Background: The age-specific proportion of breast and ovarian cancer in the general population that is likely to be due to a breast/ovarian cancer susceptibility gene(s) is estimated. In addition, the age-specific penetrance of ovarian cancer for women predicted to be carriers of a susceptibility gene is calculated using population-based data.
Methods: Data are from the Cancer and Steroid Hormone Study, a population-based, case-control study conducted by the Centers for Disease Control, which includes 4730 breast cancer cases aged 20 to 54 years. Information regarding the occurrence of breast and ovarian cancer was collected for mothers and sisters of the cases during an in-home interview. The probability of being a breast cancer susceptibility gene carrier was calculated for each of the breast cancer cases using information on the family history of breast cancer. The calculated risk of ovarian cancer in the first-degree relatives of breast cancer cases with a high probability of being a gene carrier is compared with that seen in first-degree relatives of breast cancer cases with a low probability of being a gene carrier and used to calculate the proportion of ovarian cancer cases that are likely to be due to a breast/ovarian susceptibility gene(s) as well as the age-specific risk of developing ovarian cancer for gene carriers.
Results: Approximately 10% of ovarian cancer cases and 7% of breast cancer cases in the general population are estimated to be carriers of a breast/ovarian cancer susceptibility gene; these women are found primarily in families characterized by multiple cases of the early onset of breast cancer.

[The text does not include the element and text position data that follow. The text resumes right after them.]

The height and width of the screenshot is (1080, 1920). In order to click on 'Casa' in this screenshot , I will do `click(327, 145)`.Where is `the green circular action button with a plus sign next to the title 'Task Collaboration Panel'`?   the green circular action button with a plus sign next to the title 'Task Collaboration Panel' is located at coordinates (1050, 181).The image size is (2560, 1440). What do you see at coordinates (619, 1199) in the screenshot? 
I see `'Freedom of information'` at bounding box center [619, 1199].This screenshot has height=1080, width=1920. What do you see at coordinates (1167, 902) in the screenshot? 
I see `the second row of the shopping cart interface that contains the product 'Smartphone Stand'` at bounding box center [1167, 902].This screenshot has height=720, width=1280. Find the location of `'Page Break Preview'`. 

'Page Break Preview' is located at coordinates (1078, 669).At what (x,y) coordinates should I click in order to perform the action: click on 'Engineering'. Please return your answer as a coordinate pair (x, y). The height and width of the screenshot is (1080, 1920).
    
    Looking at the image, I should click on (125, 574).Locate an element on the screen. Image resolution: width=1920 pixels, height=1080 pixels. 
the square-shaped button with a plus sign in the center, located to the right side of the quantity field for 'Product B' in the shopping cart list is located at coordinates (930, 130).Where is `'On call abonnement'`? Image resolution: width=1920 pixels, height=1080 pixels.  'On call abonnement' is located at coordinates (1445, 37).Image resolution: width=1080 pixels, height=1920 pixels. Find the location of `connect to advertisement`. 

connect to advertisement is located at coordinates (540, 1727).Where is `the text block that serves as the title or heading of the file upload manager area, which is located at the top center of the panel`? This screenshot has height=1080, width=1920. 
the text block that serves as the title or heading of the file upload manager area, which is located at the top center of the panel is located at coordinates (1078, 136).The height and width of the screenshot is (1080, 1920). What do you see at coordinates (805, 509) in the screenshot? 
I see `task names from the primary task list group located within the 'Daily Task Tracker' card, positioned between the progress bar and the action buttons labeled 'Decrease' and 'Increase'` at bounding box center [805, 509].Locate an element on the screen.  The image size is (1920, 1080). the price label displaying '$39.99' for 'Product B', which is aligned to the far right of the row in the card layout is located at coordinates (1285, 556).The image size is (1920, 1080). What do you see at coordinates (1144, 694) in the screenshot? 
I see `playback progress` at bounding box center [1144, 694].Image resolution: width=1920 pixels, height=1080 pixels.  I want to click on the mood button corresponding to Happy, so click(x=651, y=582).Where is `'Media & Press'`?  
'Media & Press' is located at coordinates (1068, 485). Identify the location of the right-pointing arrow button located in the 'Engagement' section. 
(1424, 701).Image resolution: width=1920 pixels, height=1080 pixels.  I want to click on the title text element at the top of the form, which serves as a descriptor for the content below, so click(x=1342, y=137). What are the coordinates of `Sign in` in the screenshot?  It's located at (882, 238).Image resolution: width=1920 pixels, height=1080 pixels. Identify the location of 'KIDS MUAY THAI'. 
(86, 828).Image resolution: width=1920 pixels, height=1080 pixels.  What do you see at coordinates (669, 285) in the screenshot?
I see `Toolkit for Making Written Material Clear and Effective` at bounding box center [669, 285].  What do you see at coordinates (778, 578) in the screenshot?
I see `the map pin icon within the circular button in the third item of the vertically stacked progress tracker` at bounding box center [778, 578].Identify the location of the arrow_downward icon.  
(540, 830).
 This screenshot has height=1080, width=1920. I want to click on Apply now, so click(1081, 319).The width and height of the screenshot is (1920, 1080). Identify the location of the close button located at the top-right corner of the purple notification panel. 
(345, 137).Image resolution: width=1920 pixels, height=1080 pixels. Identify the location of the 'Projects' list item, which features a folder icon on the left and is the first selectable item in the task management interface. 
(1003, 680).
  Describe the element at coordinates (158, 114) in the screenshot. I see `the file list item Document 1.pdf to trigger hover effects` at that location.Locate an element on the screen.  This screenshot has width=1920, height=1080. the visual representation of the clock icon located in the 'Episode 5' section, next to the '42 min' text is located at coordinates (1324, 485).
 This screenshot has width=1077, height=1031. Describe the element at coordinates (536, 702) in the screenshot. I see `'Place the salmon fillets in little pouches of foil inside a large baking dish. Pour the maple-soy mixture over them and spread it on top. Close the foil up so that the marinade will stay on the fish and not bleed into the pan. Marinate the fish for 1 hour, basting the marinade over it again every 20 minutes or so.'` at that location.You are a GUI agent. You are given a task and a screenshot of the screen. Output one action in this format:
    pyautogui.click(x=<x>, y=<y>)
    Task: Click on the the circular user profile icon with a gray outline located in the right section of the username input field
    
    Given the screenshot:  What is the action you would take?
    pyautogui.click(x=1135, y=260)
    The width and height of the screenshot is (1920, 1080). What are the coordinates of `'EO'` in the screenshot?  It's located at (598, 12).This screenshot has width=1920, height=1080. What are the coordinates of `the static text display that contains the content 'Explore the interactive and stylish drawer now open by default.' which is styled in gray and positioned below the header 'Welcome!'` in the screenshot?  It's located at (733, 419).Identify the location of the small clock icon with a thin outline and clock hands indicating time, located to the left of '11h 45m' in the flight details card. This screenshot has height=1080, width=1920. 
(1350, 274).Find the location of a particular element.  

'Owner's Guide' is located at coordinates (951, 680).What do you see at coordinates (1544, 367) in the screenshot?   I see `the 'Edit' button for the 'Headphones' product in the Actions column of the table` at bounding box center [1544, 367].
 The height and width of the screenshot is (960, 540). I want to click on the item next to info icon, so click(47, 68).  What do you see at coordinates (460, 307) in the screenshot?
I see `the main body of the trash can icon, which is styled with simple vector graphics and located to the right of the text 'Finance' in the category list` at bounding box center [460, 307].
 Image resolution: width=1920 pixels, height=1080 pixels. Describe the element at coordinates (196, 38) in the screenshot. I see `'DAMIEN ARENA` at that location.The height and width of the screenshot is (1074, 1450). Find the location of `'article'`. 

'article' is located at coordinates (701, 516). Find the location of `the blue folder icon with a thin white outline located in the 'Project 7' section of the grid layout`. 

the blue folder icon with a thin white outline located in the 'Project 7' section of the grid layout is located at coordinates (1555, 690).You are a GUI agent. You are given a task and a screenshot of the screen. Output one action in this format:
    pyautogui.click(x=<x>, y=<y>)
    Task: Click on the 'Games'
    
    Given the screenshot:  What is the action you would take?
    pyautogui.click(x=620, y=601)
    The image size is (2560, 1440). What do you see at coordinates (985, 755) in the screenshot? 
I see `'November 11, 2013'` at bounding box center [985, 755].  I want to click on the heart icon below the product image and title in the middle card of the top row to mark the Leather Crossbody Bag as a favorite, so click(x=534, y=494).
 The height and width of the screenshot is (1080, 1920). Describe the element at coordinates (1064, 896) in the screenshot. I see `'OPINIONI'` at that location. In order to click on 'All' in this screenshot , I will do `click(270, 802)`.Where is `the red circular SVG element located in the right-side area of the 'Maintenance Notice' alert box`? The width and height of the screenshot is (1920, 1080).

The proportion of breast cancer cases predicted to be attributable to the gene decreases markedly with age; approximately 33% of cases age 20-29 years compared with approximately 2% of cases age 70-79 years. The proportion of ovarian cancer cases predicted to be due to the susceptibility gene ranges from 14% among patients diagnosed in their 30s to 7% among those diagnosed in their 50s. Carriers are predicted to have at least 15 times the age-specific risk of ovarian cancer of noncarriers. Among women predicted to carry the gene, the cumulative risk of developing ovarian cancer by the age of 59 years is approximately 10%.
Conclusions: The estimates provided may prove helpful to clinicians until such time as large-scale population-based screening for breast and ovarian cancer susceptibility genes is possible.